En raison de ces deux tendances opposées, la Canadian Amateur Athletic Union – l’association de clubs qui, à partir de Toronto, tentait de réglementer les principaux sports – était devenue ingouvernable. En 1906, son aile modérée quitta ses rangs, sous l’impulsion de l’Association des gymnastes amateurs de Montréal, et forma l’Amateur Athletic Federation of Canada, qui autoriserait un certain degré de collaboration entre professionnels et amateurs, selon la formule appliquée dans le baseball américain et le soccer britannique. Pendant quelques années, les dirigeants des deux associations rivales sillonnèrent le pays pour recruter des membres, tandis que les athlètes et les joueurs, les rédacteurs sportifs et les fanatiques du sport poursuivaient le débat.

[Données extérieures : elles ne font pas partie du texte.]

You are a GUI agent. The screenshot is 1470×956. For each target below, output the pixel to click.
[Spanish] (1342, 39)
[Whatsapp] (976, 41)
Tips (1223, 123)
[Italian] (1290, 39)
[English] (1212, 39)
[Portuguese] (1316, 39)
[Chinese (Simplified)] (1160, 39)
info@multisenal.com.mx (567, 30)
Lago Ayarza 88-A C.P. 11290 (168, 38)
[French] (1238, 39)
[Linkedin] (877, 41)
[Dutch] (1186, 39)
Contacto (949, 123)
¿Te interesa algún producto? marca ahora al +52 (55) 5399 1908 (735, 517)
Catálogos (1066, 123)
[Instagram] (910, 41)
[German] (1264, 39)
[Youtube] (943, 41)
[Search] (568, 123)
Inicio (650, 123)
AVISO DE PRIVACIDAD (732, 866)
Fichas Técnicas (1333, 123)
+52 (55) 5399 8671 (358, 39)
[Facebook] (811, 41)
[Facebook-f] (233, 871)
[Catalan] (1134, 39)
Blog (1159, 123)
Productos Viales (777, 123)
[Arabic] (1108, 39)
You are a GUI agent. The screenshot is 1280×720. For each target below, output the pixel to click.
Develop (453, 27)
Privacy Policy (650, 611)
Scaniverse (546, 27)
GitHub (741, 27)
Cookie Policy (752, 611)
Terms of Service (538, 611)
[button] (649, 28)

Fervent partisan de l’amateurisme, Crow n’avait pas tardé, à titre de secrétaire de la Canadian Amateur Athletic Union, à s’imposer comme l’un des principaux animateurs de la campagne en faveur du maintien de cette tradition, avec d’autres Torontois : le journaliste John Ross Robertson*, les rédacteurs sportifs Francis Nelson* et William Abraham Hewitt*, le chef de police William Stark et l’avocat James George Bowes Merrick. Bien qu’ils aient érigé l’amateurisme en règle absolue et surclassé leurs rivaux en matière d’organisation, ils conclurent une trêve avec eux en septembre 1909. Les deux associations concurrentes fusionnèrent en une seule, l’Amateur Athletic Union of Canada, en novembre. Crow en devint le secrétaire et s’en révéla bientôt l’âme dirigeante.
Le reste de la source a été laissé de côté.